The Stand Your Ground law, which gained notoriety after the tragic killing of Florida teenager Trayvon Martin, authorizes the unfettered use of deadly force in self-defense. One provision of the law explicitly limits the use of deadly force without a duty to retreat to those “not engaged in an unlawful activity.” But the judges held that this provision need not apply, because other provisions are silent on whether or not the activity must be lawful.
Little’s particular self-defense probably could have been justified under other, less expansive self-defense laws because he both attempted to retreat and entered his home, protected in many states by the “Castle Doctrine” (although there is no evidence that he or others at the scene attempted to call law enforcement).
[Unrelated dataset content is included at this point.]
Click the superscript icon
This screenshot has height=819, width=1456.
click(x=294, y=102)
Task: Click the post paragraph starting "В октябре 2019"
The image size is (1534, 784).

But this is not required by Florida’s Stand Your Ground law, modeled after ALEC and NRA-backed language that has now been adopted by at least 15 other states, and declaring that a person “has no duty to retreat and has the right to stand his or her ground” to prevent great bodily harm or even the commission of a felony. This decision, if upheld would ostensibly allow individuals to claim immunity for deadly force even if used while committing a crime. The intermediate appeals court will not have the final word on this question, as the judges asked the Florida Supreme Court to review the case. But the court is not entirely to blame for this perverse result. The statute is confusing, to say the least, and the court rightly states that a statute should be interpreted most favorably to the accused. The best solution to this problem — in addition to more stringent background checks at both the state and federal level — may be through the state legislature, which has thus far declined to make any substantive changes to the law, in spite of significant empirical evidence that the law is dangerous and ineffective.